Le plaisir des choses rondes

La crête des Gittes

Il y a un grand plaisir, une grande satisfaction, dans l’accomplissement des choses non pas simples, non pas courtes, non pas manuelles, mais rondes ; je veux dire : ces choses dont on peut faire le tour, qu’on peut commencer et achever, qu’on peut accomplir.

Notre vie est faite de flux continus et insécables, de développements qui n’en finissent jamais de se développer, de s’enrichir, de se transformer ; nous vivons dans un monde où la plupart de nos actions sont indiscrètes, au sens mathématique du terme : elles prennent place dans un continuum où il n’y a vraiment ni début ni fin, seulement des évolutions. Tout y est toujours à poursuivre, à reprendre, à peaufiner, y compris ce qui paraît avoir atteint son équilibre, car l’entropie a vite fait de dégrader et de briser les stabilités qui semblaient acquises.

Élever ses enfants, agir en honnête homme (ou femme), faire son devoir, gagner sa vie, vivre, aimer, être aimé ; rien de cela n’est jamais vraiment acquis.
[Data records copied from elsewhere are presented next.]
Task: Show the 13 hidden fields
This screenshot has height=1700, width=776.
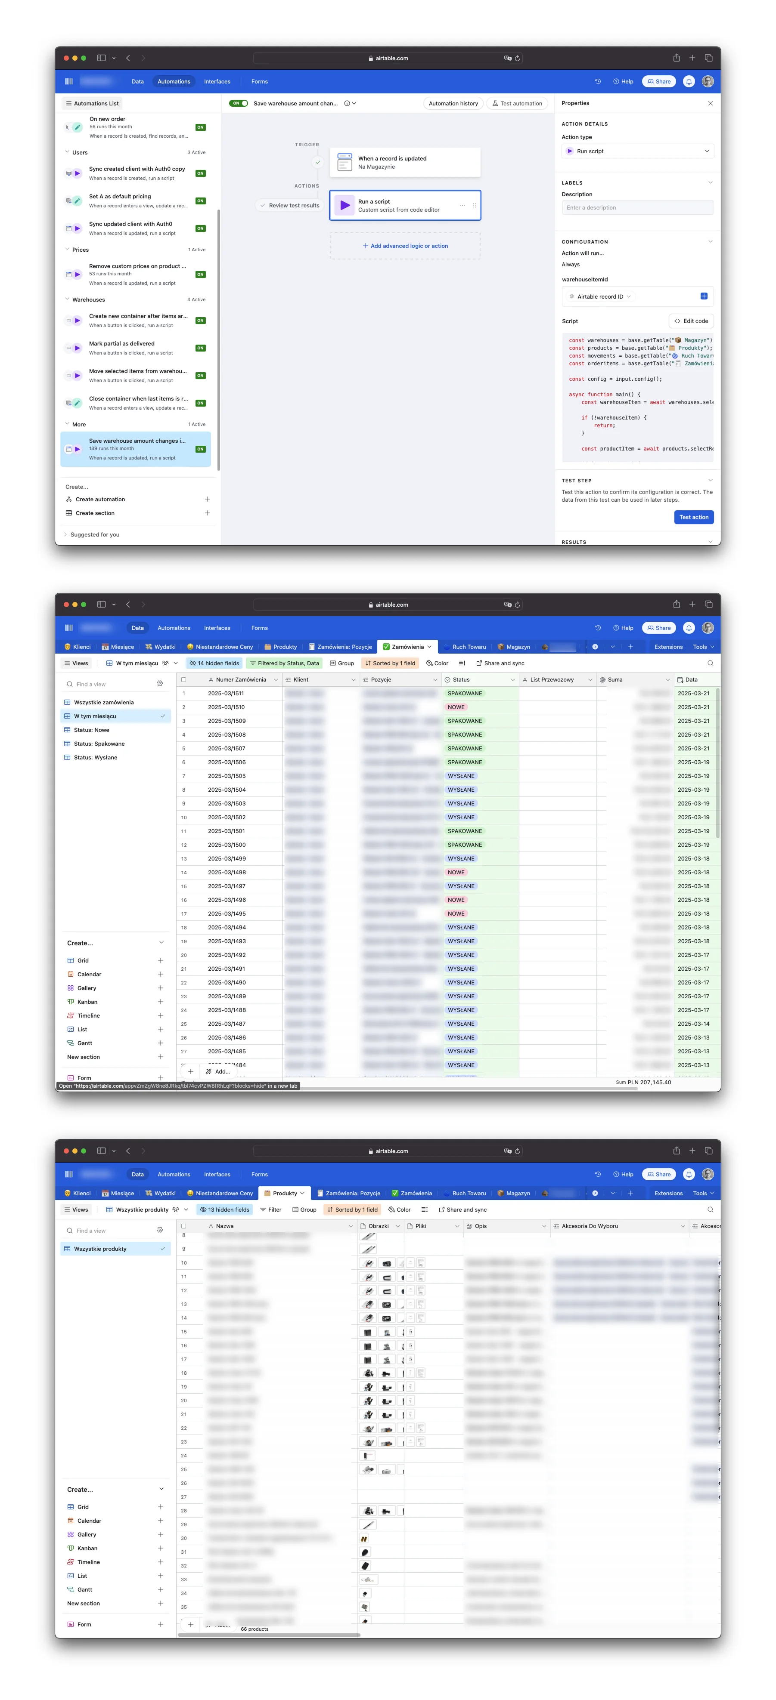Action: click(225, 1210)
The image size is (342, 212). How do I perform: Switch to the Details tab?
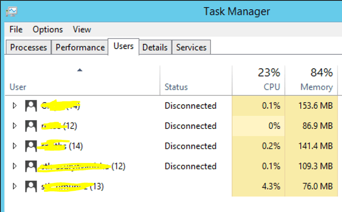(x=155, y=47)
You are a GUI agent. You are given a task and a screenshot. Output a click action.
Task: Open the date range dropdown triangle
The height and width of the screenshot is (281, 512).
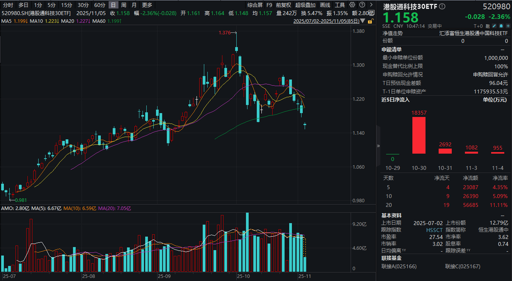tap(363, 22)
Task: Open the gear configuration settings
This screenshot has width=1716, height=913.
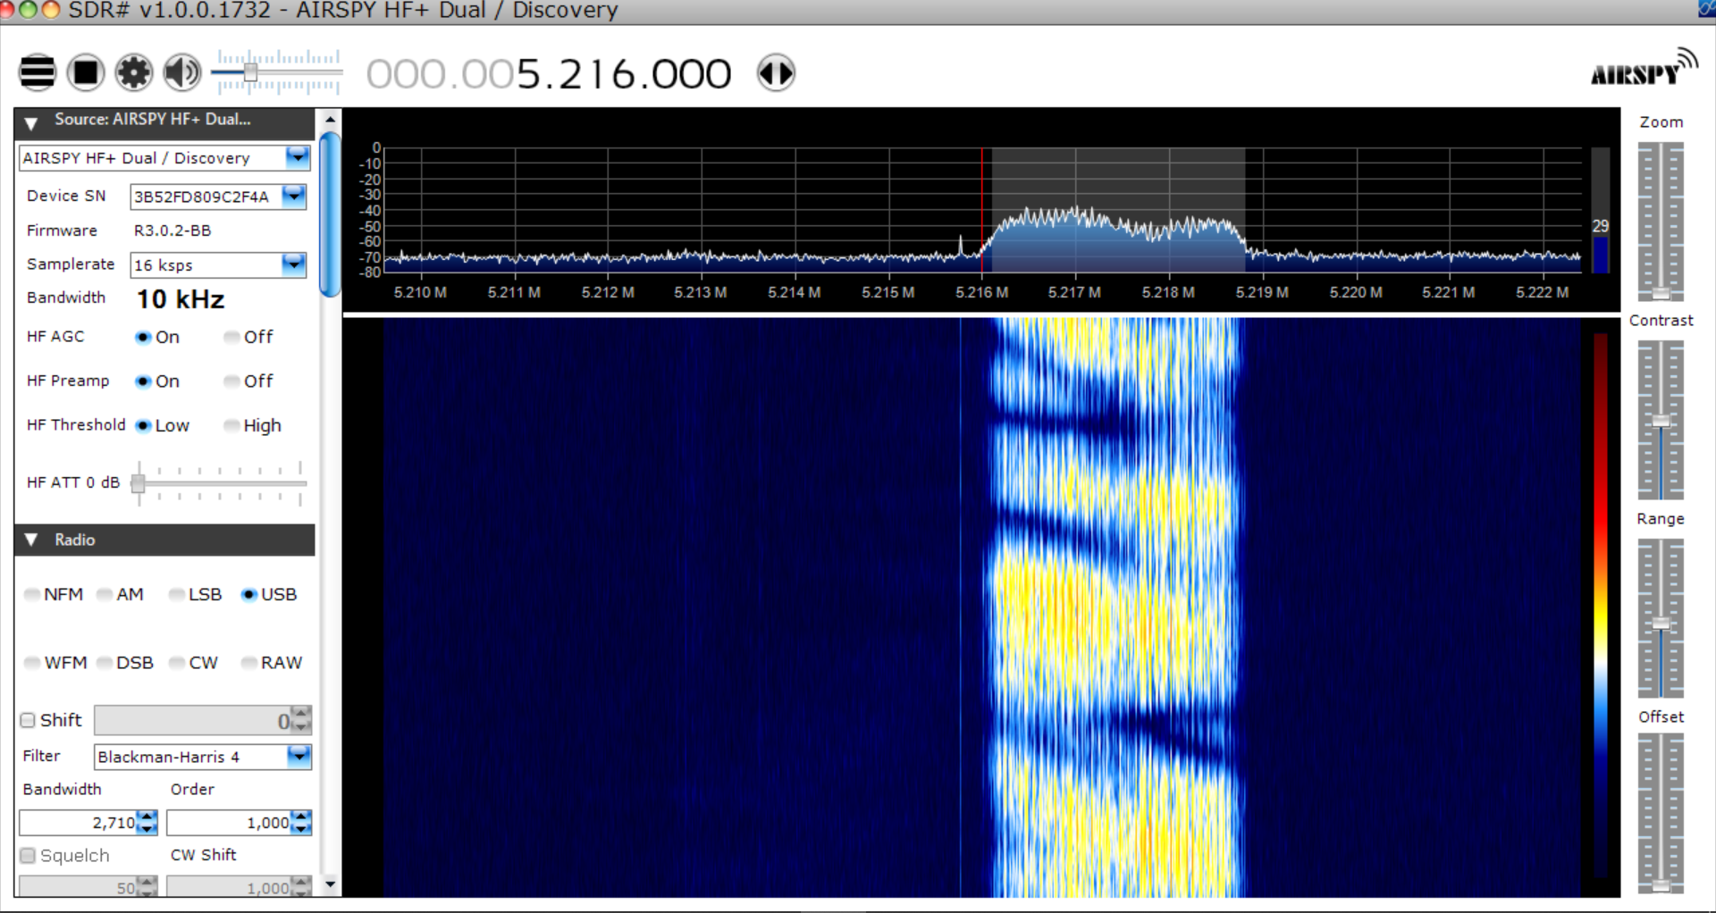Action: [x=134, y=72]
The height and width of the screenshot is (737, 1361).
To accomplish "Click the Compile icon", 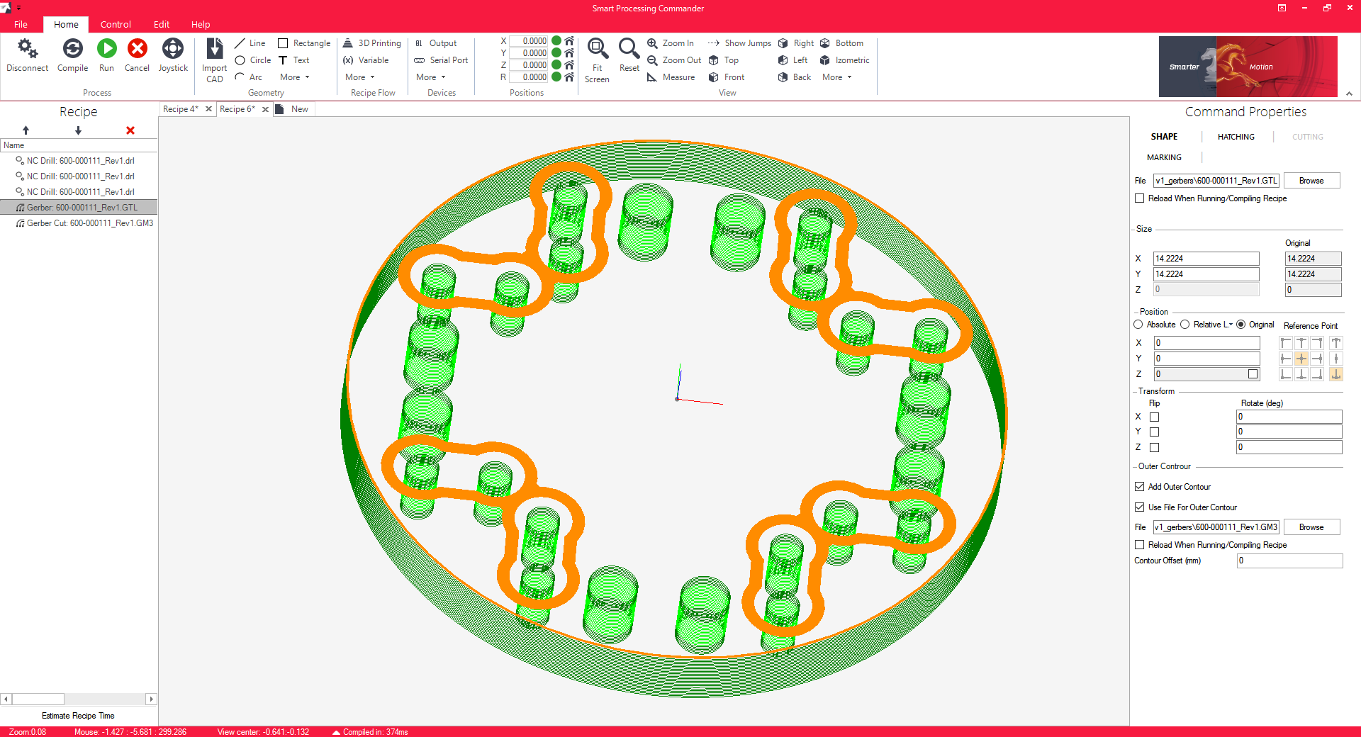I will coord(72,50).
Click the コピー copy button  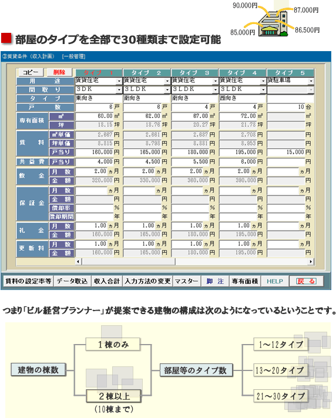pyautogui.click(x=31, y=72)
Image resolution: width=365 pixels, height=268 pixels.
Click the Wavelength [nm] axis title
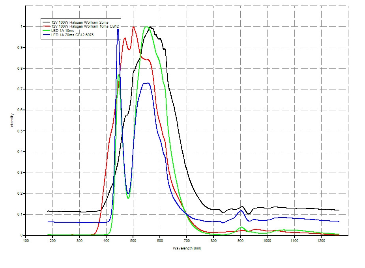click(x=187, y=248)
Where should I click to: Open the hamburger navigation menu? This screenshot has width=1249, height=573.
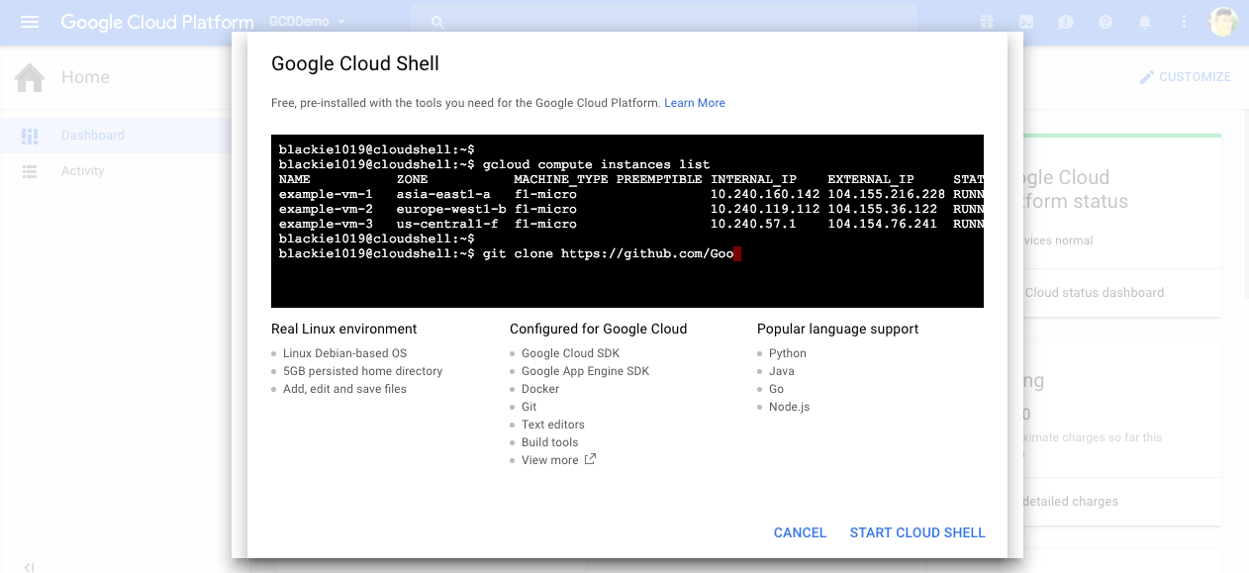click(x=30, y=22)
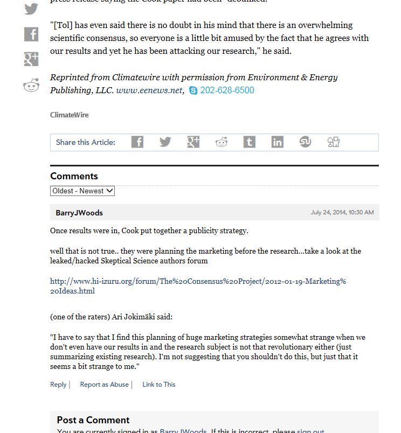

Il faut, à chaque instant, et jusqu’à notre dernier souffle, se remettre à l’ouvrage, réinjecter de la force, de la foi, de l’amour (c’est un peu synonyme), pour redresser la barre, tenter de faire un peu mieux, mais aussi pour dépoussiérer, nettoyer, lustrer, pour que le flux ne se tarisse pas, pour que la vie continue à l’emporter sur la mort, pour que l’amour continue à vaincre l’indifférence

Et puis il y a ces choses rondes et discrètes qu’on trouve dans les tâches et loisirs en “age” : bricolage, jardinage, repassage, lavage, mais aussi dans la cuisine et dans le sport ; dans les exercices de mathématiques, l’artisanat, la mécanique et les mots croisés ; dans les randonnées et la couture, le dessin ou le jeu : ce sont ces actions qui, à la différence du reste de la vie, ont un début et une fin, une fin surtout, clairement délimitée et dont l’atteinte signifie qu’on a terminé. Dans le vertige et le doute permanents de nos existences, ces choses rondes et finies sont des perles de certitude : de nos vies, nous avons bien du mal à juger mais cela, nous savons l’avoir fait.

De là, sans doute, la satisfaction profonde que nous éprouvons à ces tâches simples, définies, concrètes. Elles sont, de tous nos faits et gestes, de toutes nos actions, les seules dont nous voyons le bout, les seules que nous puissions véritablement considérer un jour comme accomplies.